There is also a web site that people can offer to haul, but I can't remember the name of the site. It might be good for leads.


----------



## seagullplayer (Nov 6, 2008)

Years ago the company I worked for did an install job in Springhill Louisiana, at that time it was miles from anything, there was an old man that made a run into Shreveport two times a day, he had a phone and people would call him to see if he was &#8220;goin or Coming&#8221; and he would pick stuff up for them. He drove a little Ranger&#8230;
I am not sure how he changed but at that time he was the only game in town.
The paper mill we where working at used him several times a week.


----------



## Oldcountryboy (Feb 23, 2008)

Liability insurance, bond, is something practically everyone needs regardless of what kind of self employeed business you get into. So if I do the delivery business that would be something figured in the works already. 

I have a cuz who works at a factory and several times he has told me that I should start my own delivery business. He says they have independant guys who come and pick something up in vans and small trucks and deliver it to the next town and get paid hundreds of dollars for that one trip. It sounded a little far fetched to me but here lately I've been reading on the internet of Starting up your own Delivery business and seems several sites have confirmed it as being a good thing to get into. But I would like to hear from someone who has personally done it and can tell me the in's and out's of the business. 

Ken, is there anything in your E-Book about this?


----------



## chickenista (Mar 24, 2007)

I worked as a courier for years. Great job! I liked it.
I was considered and independent contractor and took runs as they were phoned in to me based on my current location.
Just be prepared to have a buddy that can take up your slack.
What if you have two comapnies that you are delivering for.. they both call at the same time.. In order to keep the clients you must be able to fill both orders in a timely fashion.
Expect to grow.
Promote yourself. Nice neat appearance, preferable the same color of polo or button down shirt every day. Be instantly recognizable.
Business cards and a big smile and polite manners.
Make sure you take all of the stress off the customer. Quite often they are time strapped and flipping out. Assure that you have got it all under control. Everything will be fine..you've got it now.
I was the 'fixer' in the company I worked for. If the client's head was popping off, they sent me to calm and assure and successfully complete the challenge.


----------



## clovis (May 13, 2002)

Chickenista-

Great post!!!!

OCB- What your cuz says is true. It is going to require a box of cards and some cold calling to the people that actually hire delivery drivers. Often, these are people that manage the shipping department or run the warehouse.
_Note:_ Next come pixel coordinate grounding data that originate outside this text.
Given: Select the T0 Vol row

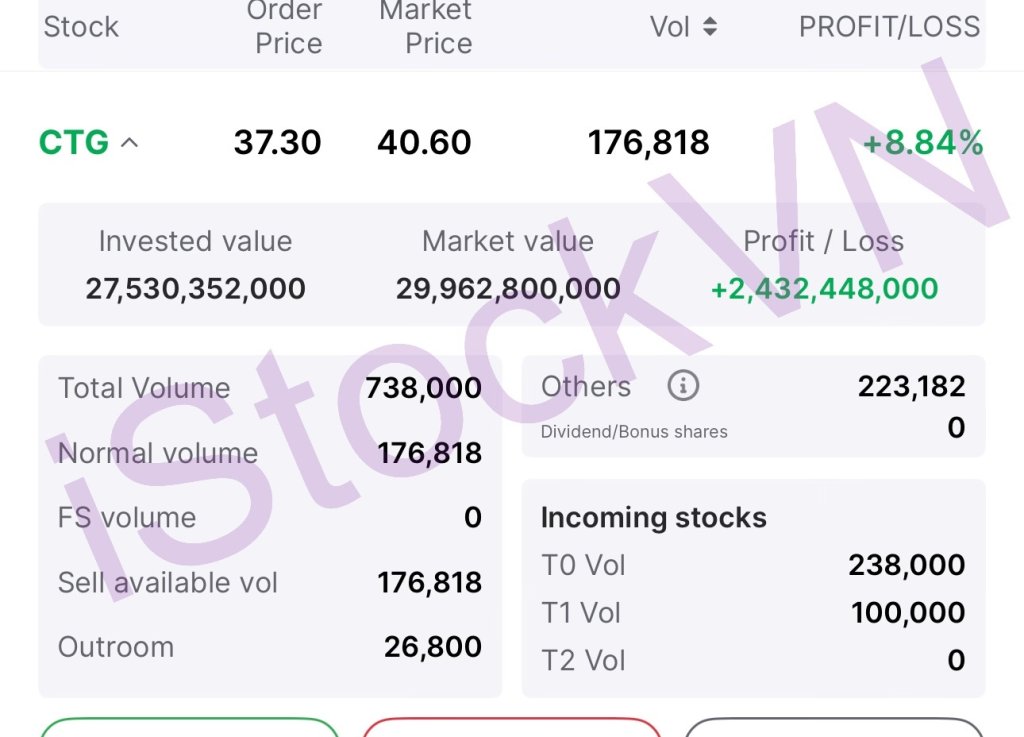Looking at the screenshot, I should (x=752, y=565).
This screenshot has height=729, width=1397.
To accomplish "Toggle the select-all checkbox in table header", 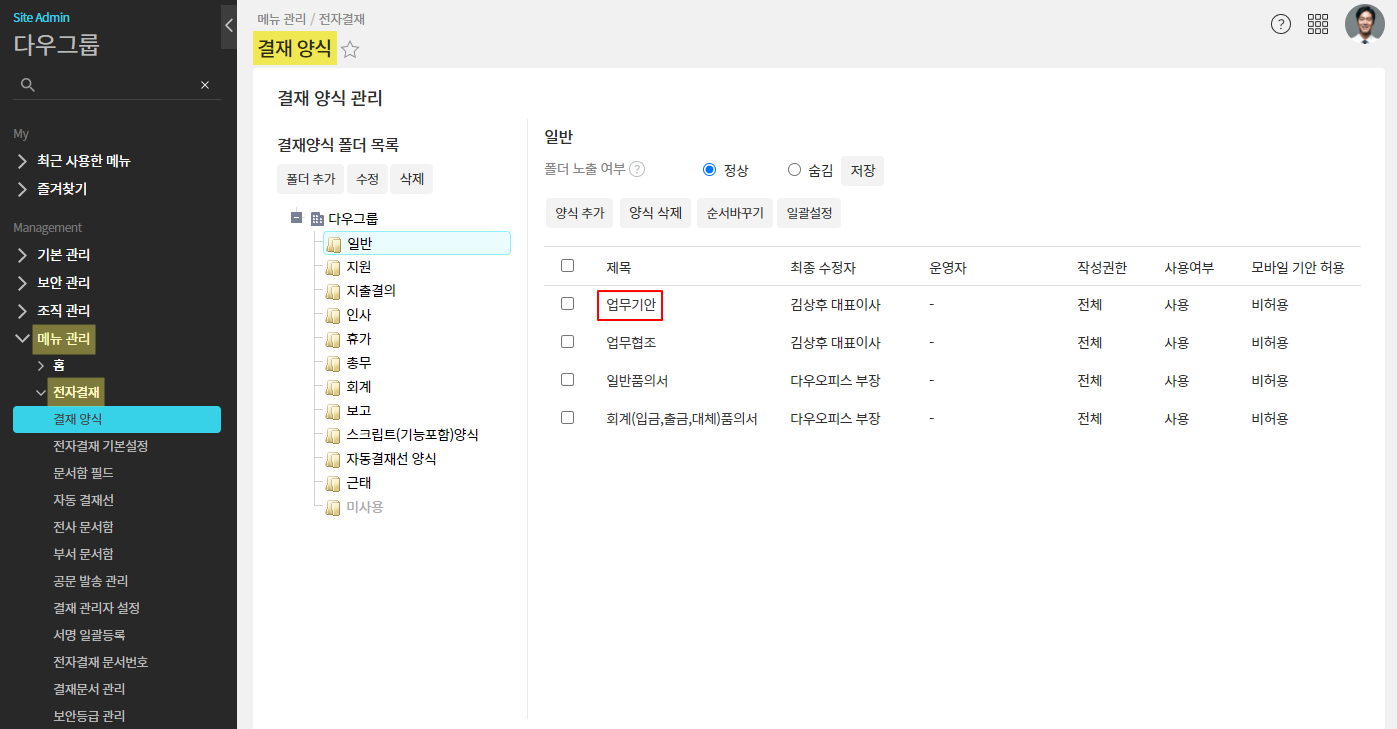I will tap(568, 266).
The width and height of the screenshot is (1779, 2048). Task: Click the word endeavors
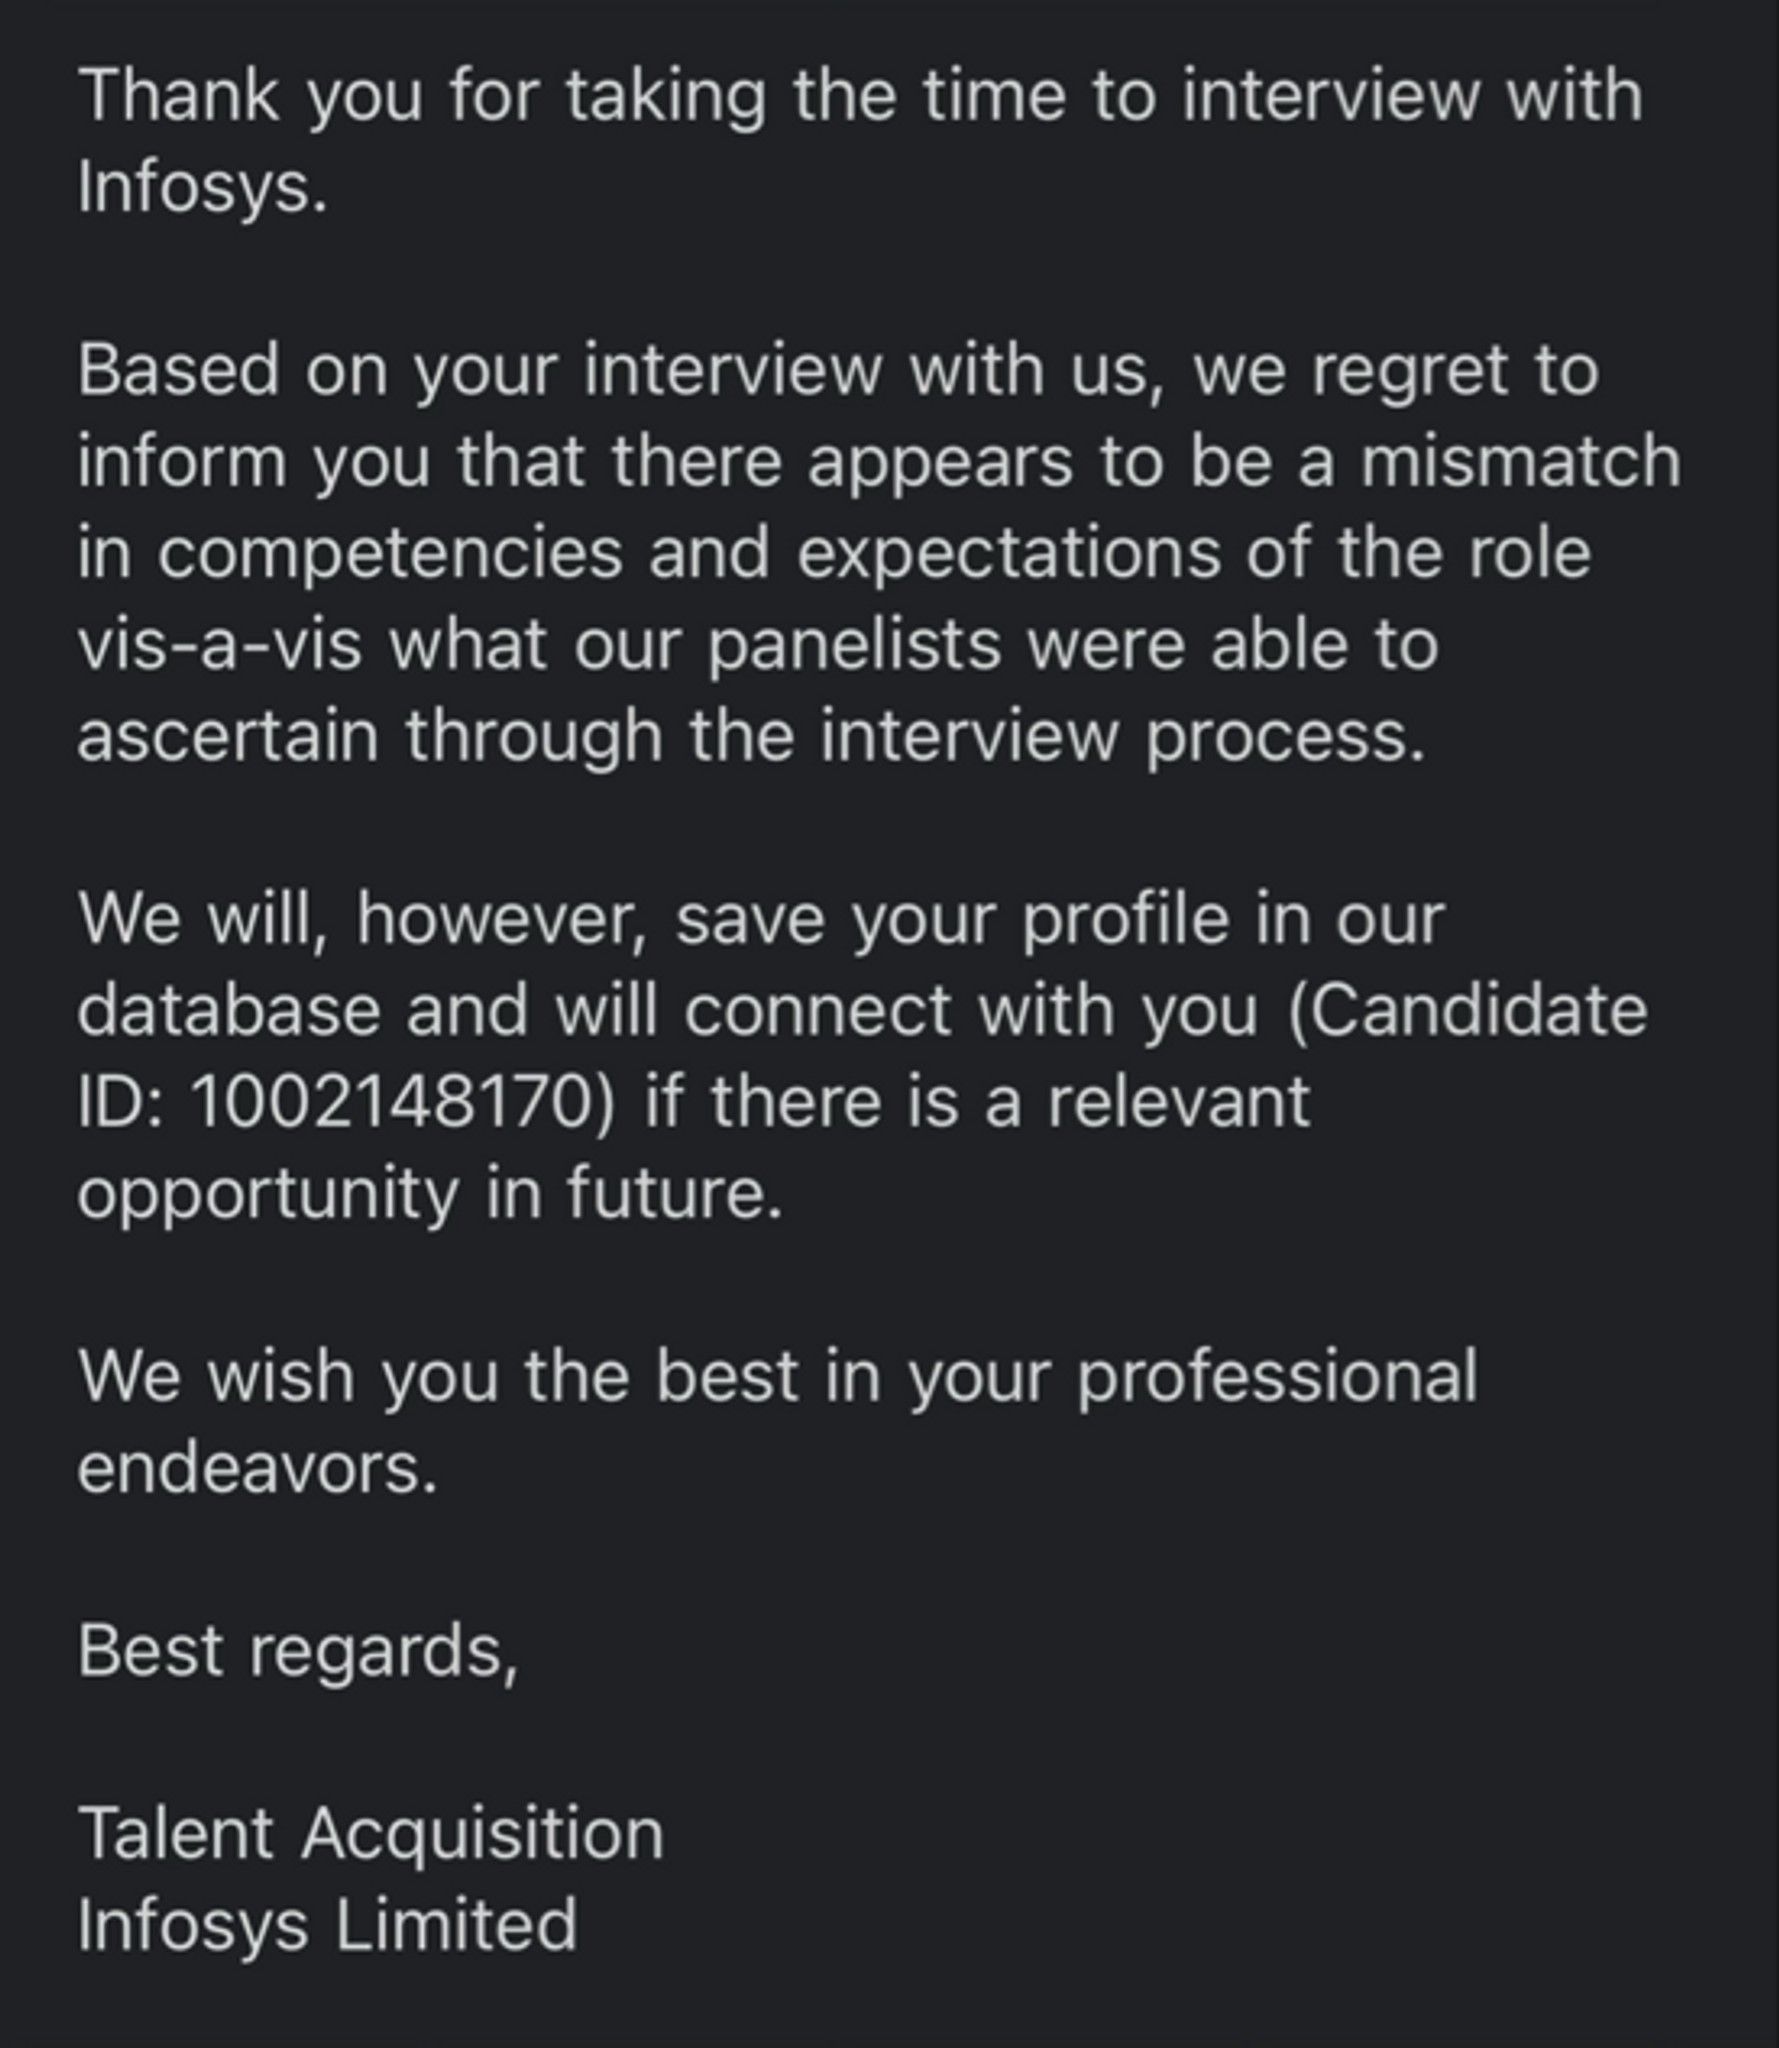(x=257, y=1468)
Again, check with your ins. agent to see what commercial rates are. They are going to be high, I am guessing. I would think you need to have coverage on the load you are carrying.

The van needs to be in tip-top shape. If I paid you $1500 to take a hot load to Memphis, TN and you said your van broke down and missed the deadline, I am going to be mad. 

Maybe you can pick up some work with a service as a driver just to learn the biz a little?

I think you could be onto something big and profitable!


----------



## chickenista (Mar 24, 2007)

You can also try title companies and real estate agents for small runs in your car.
A huge chunk of our business was title companies. Lawyers as well.. You can offer lunch deliveries to the places that do large order lunches for business meetings. They are miserable to do.. the meat trays and fruit trays etc.. but they pay well.
Also try post office runs for companies. You run in the morning and pick up huge boxes of mail and then do a pick up for the business right at the close of day. Again, horrible drudge work, but it pays. The companies have to send someone to do these things..it might as well be you and you aren't charging by the hour like their employees are.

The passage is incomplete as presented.